Once again: evidence-based medicine is a complete and total disaster that has not only failed to improve outcomes but actually managed to regress them. A truly unique level of mediocrity among all the professions. Truly the poster child for the problem with toxic positivity.
 
From one of the quotes in post #14 :

These authors seem unaware of a highering of the methodological bar, for interventions to be regarded as ESTs.

This author seems to be struggling to find the word "raising" i.e.

These authors seems to be unaware of a raising of the methodological bar, for interventions to be regarded as ESTs.
 
Is Evidence Based Treatment Possible Without Evidence Based Assessment?

‘no’, this is the take home message from a just published study by Moses et al in the Journal of Anxiety Disorders https://www.sciencedirect.com/science/article/pii/S0887618520300931. An evidence based assessment includes a diagnostic interview, as well as a clinical interview and psychometric tests.

Moses et al (2020) summarise the literature that the inclusion of a diagnostic interview improves outcome, by minimising missed diagnosis and misdiagnosis.

These authors bemoan their finding that only a small minority of Australian psychologists use a diagnostic interview, but the position is even worse in the UK, as the largest provider of services the Improving Access to Psychological Therapies (IAPT) explicitly excludes the making of diagnosis/diagnostic interviews. IAPT cannot improve access to evidence based psychological therapies because it does not operate the admission gate of an evidence based assessment.

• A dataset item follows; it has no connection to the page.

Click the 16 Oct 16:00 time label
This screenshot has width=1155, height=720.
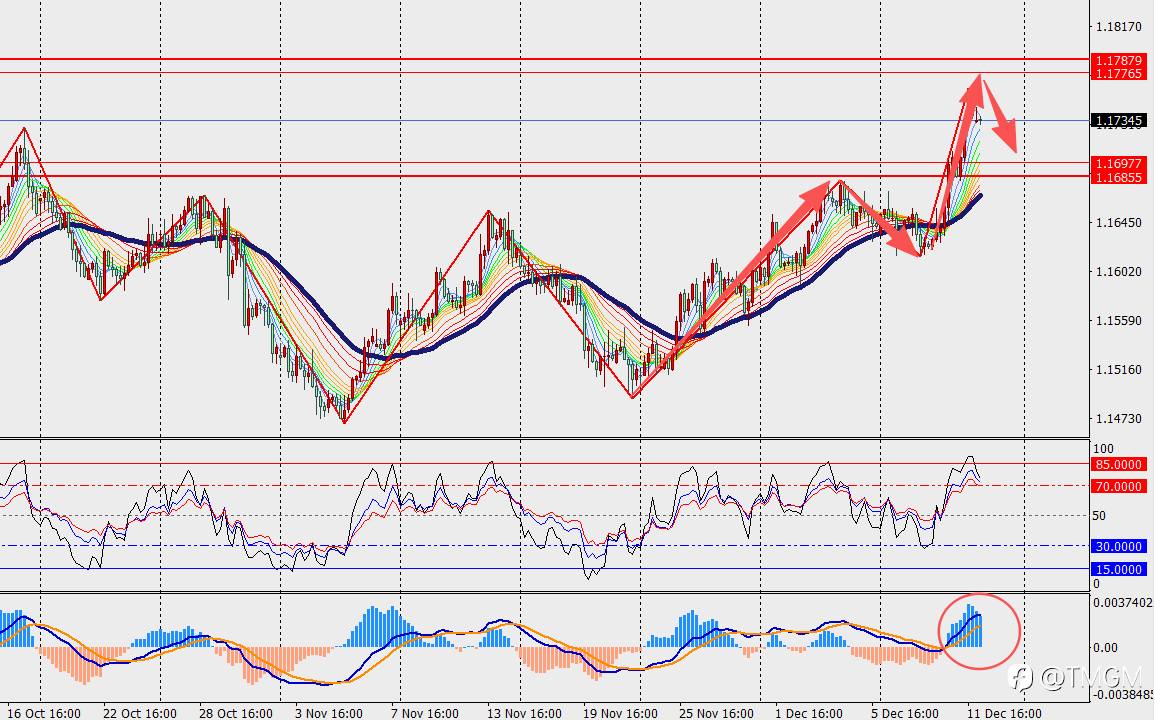pos(43,713)
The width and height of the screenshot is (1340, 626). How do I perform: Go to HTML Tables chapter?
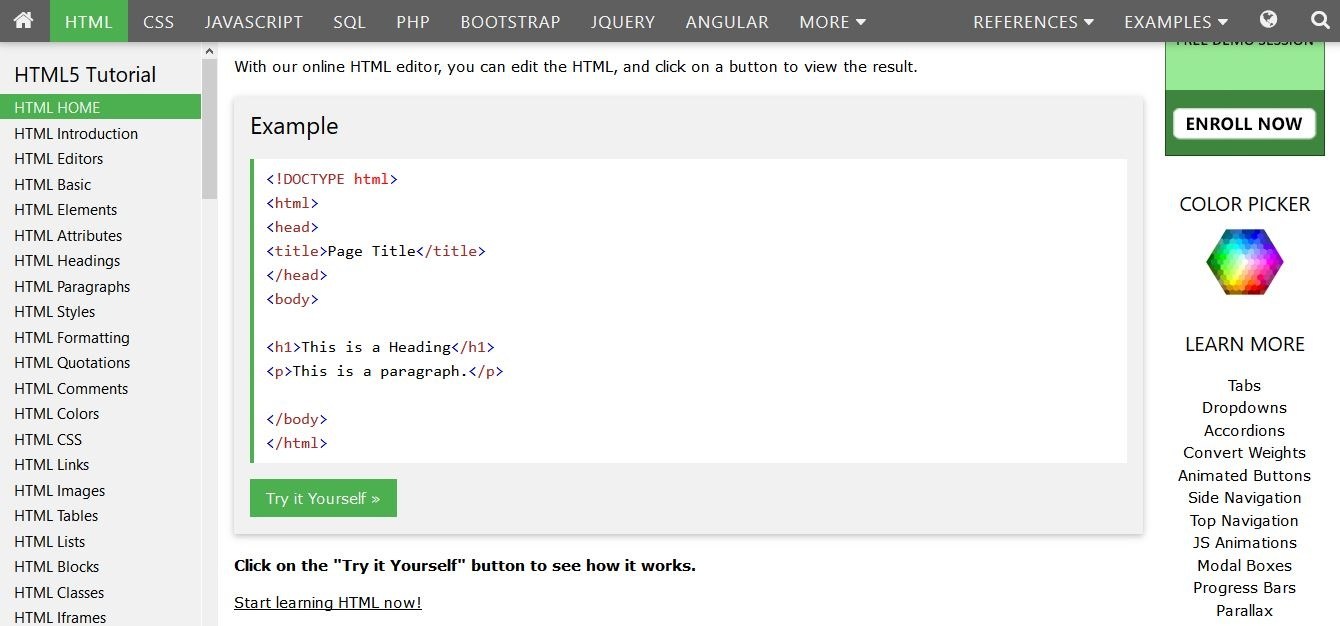click(56, 516)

http://www.cbtwatch.com/is-evidence-based-treatment-possible-without-evidence-based-assessment/
 
Those are not on the same level of scientific validity, but the idea that it's possible to fix any problem that is a complete mystery makes exactly as much sense as trying to cure AIDS without knowing about viruses, let alone that a particular virus causes it. The whole premise here is absurd.

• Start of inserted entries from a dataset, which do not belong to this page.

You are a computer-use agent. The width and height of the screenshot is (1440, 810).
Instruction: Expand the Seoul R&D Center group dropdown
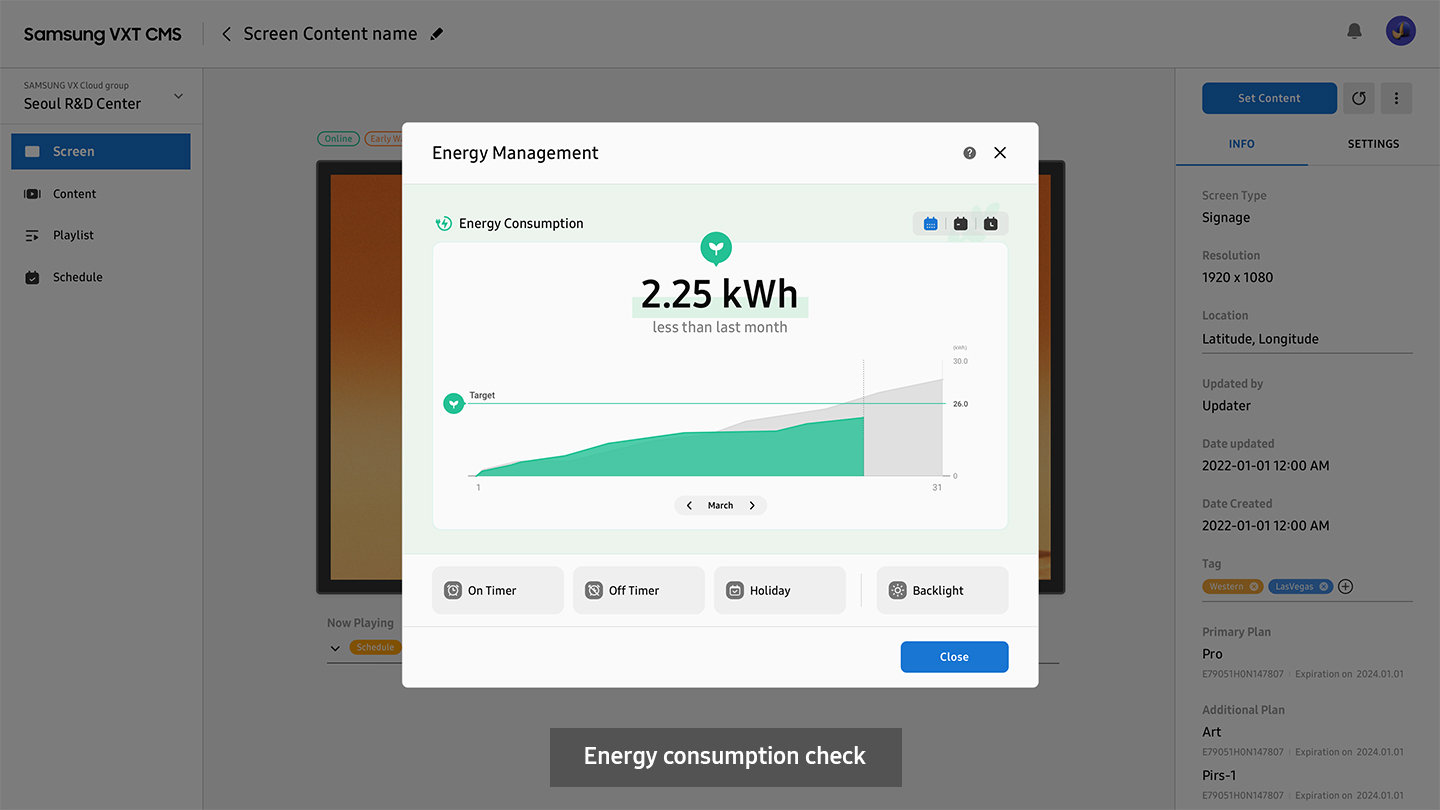pos(178,96)
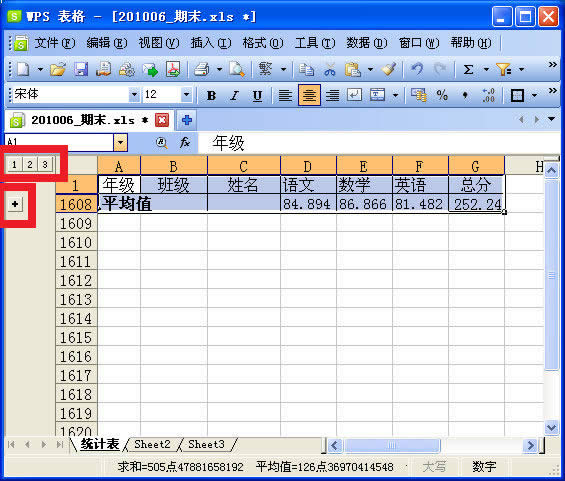Click the horizontal scrollbar thumb
Viewport: 565px width, 481px height.
click(392, 446)
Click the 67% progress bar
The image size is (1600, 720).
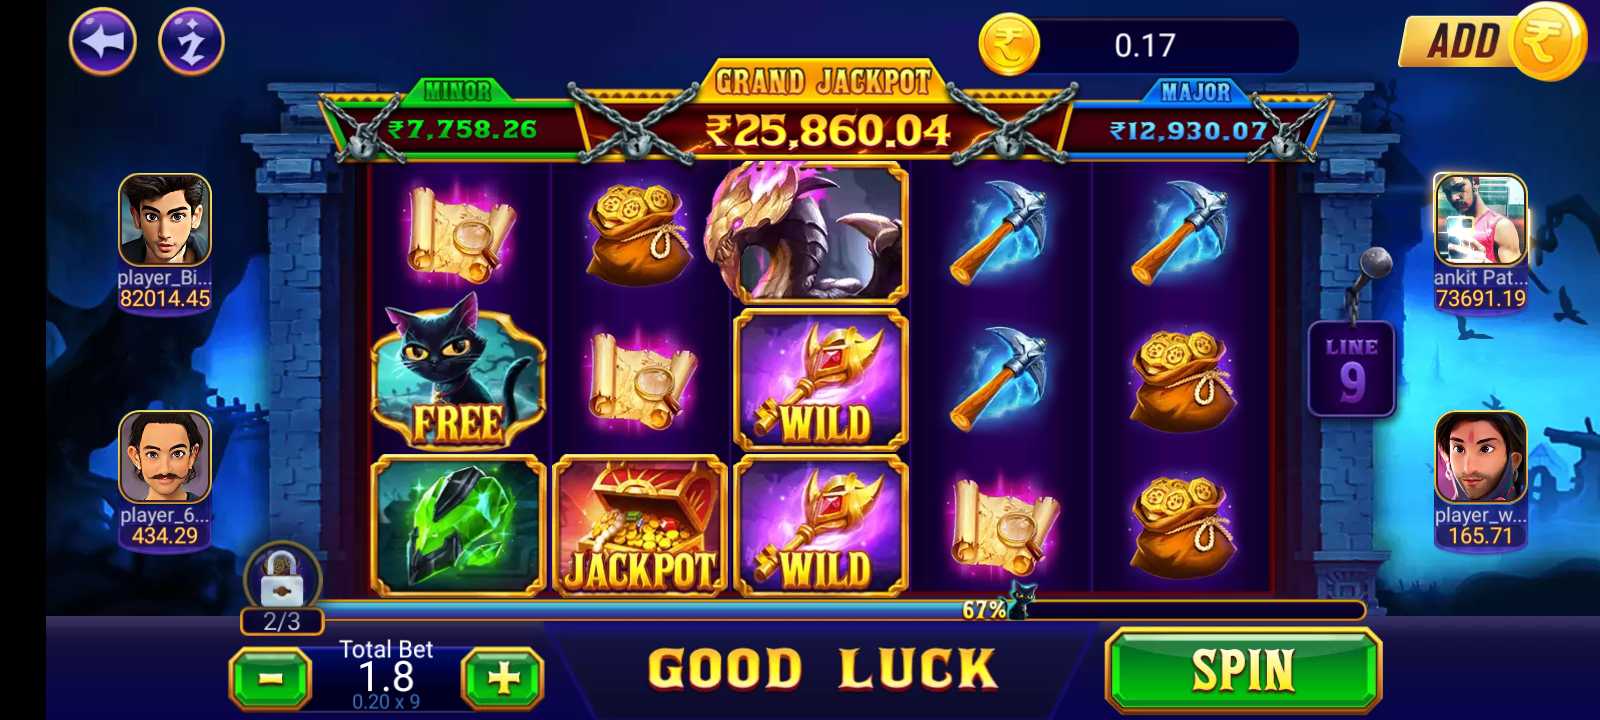tap(840, 610)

I don't understand how something this basic, as common sense as it gets, can be waived off entirely. It's possible to randomly stumble unto something by simply brute-forcing solutions but there is no credible reason why this process should be any different with psychobabble than it is with drugs, where if one were to simply randomly try all the things it would take millennia or more to randomly chance upon the right treatment.

Nobody can even define the mechanism of so-called conversion disorder and anxiety has been stripped of all common meaning, it's left entirely to the imagination. But people think it's possible for someone to just randomly intuit the right answer? Setting aside the fact that conversion disorder is completely unscientific BS nonsense, it still makes no sense that it would be possible to randomly find the right answer without even a hint about where to begin, especially by doing the same things over and over again without learning anything from the experience.

This isn't evidence-based it's fantasy-based. The only way any rigorous assessment or scientific research will provide clues here is in invalidating the ridiculous fantasy of psychosomatic illness, whether en masse or in individual cases. Especially in a process that advises against rigorous assessment, knowing this is how the concept has been invalidated many times in the past.

There is no way to actually assess things here, the concepts are vague and impossible to validate. I still don't understand how it's common practice to "diagnose" anxiety or depression without any assessment whatsoever, let alone a reliable test. It's completely reckless and clearly invalid. Knowing what the problem is before fixing it is not optional. Science is not optional and fantasy-based evidence is definitely not the answer, no matter what the question.